Agência CNJ de Notícias
O engajamento dos tribunais contra a intolerância religiosa permitirá ao Poder Judiciário monitorar violações ao direito de crença que são levadas à Justiça. A nacionalização do monitoramento passa pelo trabalho de registro desses processos como crimes de intolerância religiosa de acordo com as Tabelas Processuais Unificadas do Poder Judiciário (TPUs). Criadas pelo Conselho Nacional de Justiça (CNJ), as TPUs uniformizam a heterogeneidade dos milhões de conflitos judicializados no país.
Para classificar adequadamente os crimes motivados por intolerância religiosa, os tribunais devem atualizar seus sistemas de tramitação eletrônica de processos. Dessa forma, os servidores poderão cadastrar os processos que envolvam litígios dessa natureza específica sob o assunto “crime de intolerância religiosa”. Desde 2007, o combate à intolerância religiosa é lembrado no Brasil em 21 de janeiro. A relevância da temática levou o CNJ a criar, em janeiro de 2022, a Política Nacional de Promoção à Liberdade Religiosa e Combate à Intolerância no âmbito do Poder Judiciário brasileiro, com a Resolução CNJ n. 440.
Na norma, o CNJ define, para os órgãos de Justiça, os conceitos de liberdade religiosa, discriminação, tolerância, cultura, religião/doutrina. Além disso, elenca, como princípios da política pública, o “reconhecimento e a promoção da diversidade e da liberdade religiosa”; a “proposição de iniciativas, ações e políticas de enfrentamento à intolerância por motivo de crença ou convicção”; o “estabelecimento de estratégias de respeito à diversidade e à liberdade religiosa, e também do direito de não ter religião”; e a “adoção de medidas administrativas que garantam a liberdade religiosa no ambiente institucional, adotando medidas de incentivo à tolerância e ao pluralismo religioso entre os seus membros, servidores, colaboradores e público externo, sem comprometimento da prestação jurisdicional e rotinas administrativas”.
Desde agosto de 2022, as Tabelas Processuais Unificadas do Poder Judiciário (TPUs) foram atualizadas pelo CNJ com a inclusão de dois assuntos novos relacionados à intolerância religiosa: classificado sob o número 15129, quando crime de preconceito, ou 15136 quando ato infracional análogo a crime de preconceito. À medida que os tribunais atualizam seus sistemas conforme as aludidas tabelas, o Departamento de Pesquisas Judiciárias (DPJ/CNJ) poderá extrair estatísticas da Base Nacional de Dados do Poder Judiciário (Datajud) e, assim, quantificar a judicialização da intolerância religiosa no Brasil. A resolução incumbe o DPJ a coordenar e definir os parâmetros relativos à coleta dos “dados processuais relacionados à discriminação e intolerância religiosa”.

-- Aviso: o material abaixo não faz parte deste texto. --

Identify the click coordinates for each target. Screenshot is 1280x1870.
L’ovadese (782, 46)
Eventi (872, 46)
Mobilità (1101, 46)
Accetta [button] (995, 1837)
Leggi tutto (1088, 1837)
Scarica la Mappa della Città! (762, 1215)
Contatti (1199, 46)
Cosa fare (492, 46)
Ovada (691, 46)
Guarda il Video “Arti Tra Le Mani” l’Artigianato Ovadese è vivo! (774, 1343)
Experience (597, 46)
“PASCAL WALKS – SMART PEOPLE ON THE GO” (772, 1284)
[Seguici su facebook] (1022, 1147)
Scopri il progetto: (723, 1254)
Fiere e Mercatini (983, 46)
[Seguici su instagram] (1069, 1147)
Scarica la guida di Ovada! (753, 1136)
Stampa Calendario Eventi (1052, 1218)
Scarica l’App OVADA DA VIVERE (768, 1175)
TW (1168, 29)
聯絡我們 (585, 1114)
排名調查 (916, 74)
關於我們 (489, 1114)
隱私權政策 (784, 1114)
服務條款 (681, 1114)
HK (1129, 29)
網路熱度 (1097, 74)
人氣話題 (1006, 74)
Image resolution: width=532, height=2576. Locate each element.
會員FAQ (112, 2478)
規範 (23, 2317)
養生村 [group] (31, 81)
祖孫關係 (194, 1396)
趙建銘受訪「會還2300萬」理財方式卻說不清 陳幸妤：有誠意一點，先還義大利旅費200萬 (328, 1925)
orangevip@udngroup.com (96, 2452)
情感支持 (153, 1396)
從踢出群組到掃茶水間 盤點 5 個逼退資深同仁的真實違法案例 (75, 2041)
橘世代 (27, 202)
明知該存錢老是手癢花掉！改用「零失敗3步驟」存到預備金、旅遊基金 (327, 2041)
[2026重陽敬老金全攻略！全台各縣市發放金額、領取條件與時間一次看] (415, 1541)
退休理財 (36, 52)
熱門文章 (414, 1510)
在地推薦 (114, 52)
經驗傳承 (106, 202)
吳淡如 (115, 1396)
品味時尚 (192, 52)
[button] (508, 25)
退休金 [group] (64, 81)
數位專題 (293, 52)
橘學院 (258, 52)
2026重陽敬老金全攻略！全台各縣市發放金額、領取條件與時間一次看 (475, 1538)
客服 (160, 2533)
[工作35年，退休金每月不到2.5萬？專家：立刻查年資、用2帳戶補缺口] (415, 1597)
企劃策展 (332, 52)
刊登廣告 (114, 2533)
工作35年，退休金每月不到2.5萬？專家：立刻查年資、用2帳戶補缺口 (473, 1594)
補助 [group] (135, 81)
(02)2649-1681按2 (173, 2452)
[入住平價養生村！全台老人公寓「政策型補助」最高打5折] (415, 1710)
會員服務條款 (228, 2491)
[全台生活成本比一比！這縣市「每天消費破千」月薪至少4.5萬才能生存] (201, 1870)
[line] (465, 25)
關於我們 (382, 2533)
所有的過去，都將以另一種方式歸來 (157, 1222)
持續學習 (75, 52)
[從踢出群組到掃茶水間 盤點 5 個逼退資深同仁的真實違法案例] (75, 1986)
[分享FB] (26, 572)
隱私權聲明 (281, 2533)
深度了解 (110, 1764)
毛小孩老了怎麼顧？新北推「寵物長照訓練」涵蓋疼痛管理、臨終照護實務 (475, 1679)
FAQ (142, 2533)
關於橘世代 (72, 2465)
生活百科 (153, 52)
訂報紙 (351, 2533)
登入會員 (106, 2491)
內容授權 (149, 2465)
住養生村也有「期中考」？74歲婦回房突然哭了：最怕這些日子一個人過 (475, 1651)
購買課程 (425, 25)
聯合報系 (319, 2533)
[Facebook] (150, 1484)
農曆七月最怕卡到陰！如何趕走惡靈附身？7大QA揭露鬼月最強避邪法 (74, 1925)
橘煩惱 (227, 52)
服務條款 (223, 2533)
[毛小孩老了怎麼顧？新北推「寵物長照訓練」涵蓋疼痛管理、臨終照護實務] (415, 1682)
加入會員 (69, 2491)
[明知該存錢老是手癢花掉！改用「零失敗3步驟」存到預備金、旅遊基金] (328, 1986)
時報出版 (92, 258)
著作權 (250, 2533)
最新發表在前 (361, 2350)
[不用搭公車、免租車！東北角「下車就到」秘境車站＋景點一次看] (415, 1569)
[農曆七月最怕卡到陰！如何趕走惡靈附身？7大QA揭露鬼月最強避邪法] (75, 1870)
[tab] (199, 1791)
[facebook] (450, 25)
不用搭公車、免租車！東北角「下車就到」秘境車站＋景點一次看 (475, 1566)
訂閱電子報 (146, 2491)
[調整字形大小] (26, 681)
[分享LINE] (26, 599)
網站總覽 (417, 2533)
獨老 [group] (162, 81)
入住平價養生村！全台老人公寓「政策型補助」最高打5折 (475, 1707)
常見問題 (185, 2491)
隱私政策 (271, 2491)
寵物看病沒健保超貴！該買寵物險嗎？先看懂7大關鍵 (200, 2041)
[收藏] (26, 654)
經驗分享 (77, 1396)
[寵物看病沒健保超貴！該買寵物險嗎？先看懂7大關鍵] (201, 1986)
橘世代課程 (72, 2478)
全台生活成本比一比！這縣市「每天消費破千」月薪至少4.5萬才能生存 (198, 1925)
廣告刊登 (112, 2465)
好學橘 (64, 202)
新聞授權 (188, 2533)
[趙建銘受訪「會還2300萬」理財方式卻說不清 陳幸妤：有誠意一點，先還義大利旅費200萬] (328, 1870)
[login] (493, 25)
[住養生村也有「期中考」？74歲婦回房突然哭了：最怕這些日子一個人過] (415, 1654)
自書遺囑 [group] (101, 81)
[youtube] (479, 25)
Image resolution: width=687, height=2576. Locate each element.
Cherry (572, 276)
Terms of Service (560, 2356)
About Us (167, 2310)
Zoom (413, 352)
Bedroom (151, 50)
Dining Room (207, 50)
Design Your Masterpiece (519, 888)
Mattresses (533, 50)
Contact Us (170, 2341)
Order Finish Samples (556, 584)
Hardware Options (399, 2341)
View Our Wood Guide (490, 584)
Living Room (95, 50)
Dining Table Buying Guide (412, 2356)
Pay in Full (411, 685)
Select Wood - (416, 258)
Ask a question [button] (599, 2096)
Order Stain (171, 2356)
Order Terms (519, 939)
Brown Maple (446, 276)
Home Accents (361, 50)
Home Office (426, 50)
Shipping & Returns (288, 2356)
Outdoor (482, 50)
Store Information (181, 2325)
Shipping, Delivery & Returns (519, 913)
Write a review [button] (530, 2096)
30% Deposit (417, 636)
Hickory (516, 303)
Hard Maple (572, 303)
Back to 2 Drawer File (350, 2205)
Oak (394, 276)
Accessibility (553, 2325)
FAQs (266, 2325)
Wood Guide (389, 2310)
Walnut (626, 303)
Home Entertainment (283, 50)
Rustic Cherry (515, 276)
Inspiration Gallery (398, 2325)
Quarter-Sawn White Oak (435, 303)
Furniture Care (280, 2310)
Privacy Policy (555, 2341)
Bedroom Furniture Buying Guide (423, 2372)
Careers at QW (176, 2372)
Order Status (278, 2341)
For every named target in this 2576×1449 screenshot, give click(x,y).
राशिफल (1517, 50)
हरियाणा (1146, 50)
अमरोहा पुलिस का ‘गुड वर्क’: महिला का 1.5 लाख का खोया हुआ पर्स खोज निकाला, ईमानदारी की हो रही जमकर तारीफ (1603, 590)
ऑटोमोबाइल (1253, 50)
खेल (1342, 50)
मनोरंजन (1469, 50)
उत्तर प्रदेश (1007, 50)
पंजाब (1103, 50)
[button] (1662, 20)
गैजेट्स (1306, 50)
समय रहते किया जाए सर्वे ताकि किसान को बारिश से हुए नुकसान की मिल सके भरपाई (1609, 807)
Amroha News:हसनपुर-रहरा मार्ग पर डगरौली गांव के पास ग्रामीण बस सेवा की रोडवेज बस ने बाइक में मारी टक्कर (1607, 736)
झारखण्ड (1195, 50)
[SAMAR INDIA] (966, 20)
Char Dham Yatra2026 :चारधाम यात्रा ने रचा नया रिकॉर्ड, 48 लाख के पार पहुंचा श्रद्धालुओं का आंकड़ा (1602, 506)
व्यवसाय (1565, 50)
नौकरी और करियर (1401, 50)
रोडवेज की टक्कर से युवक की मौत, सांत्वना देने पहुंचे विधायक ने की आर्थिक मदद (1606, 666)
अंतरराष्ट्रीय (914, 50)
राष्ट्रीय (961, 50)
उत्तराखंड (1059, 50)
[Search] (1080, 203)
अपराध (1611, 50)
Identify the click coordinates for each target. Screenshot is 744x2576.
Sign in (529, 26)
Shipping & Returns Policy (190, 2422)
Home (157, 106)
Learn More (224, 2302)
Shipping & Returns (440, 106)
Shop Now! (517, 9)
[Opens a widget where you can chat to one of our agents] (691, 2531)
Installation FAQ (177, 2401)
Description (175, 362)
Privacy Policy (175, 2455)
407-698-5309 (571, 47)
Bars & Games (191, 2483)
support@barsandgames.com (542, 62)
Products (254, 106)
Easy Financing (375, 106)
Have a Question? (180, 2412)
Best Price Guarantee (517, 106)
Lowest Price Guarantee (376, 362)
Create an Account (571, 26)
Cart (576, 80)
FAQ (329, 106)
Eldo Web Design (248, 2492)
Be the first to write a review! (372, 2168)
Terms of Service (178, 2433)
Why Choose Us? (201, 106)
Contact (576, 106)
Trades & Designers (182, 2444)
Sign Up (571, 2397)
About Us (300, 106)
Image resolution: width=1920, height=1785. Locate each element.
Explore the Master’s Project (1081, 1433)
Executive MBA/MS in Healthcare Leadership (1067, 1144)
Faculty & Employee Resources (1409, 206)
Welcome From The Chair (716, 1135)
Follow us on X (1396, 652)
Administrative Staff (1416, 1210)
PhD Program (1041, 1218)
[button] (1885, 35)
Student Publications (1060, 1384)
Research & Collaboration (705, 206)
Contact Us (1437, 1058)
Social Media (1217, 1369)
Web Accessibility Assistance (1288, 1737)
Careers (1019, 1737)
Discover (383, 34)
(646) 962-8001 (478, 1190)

Mudanças realizadas ao longo das últimas décadas no texto da Lei 7.716/89, que criminaliza preconceito de raça ou de cor, passaram a abranger discriminação por motivo religioso. O artigo 3.º, por exemplo, prevê reclusão de dois a cinco anos para quem “impedir ou obstar o acesso de alguém, devidamente habilitado, a qualquer cargo da Administração Direta ou Indireta, bem como das concessionárias de serviços público”. A lei também criminaliza outras práticas cometidas sob o mesmo fundamento.
Com penas diferentes, também são passíveis de punição as discriminações praticadas no mercado de trabalho, em instituições como as Forças Armadas e cartórios, além de locais públicos, como os ambientes comerciais, escolares, esportivos, restaurantes e bares, entre outros.
O Dia Nacional de Combate à Intolerância Religiosa foi instituído em homenagem à Ialorixá baiana Gildásia dos Santos e Santos, conhecida como Mãe Gilda, que fundou, em 1988, o terreiro de Candomblé Ilê Asé Abassá, próximo à Lagoa do Abaeté, em Salvador. A religiosa morreu em 2000, vítima do preconceito religioso. Em 2008, a Quarta Turma do Superior Tribunal de Justiça (STJ) condenou os acusados, responsáveis pelos crimes de charlatanismo, entre outros, e reconheceu o direito dos herdeiros à indenização.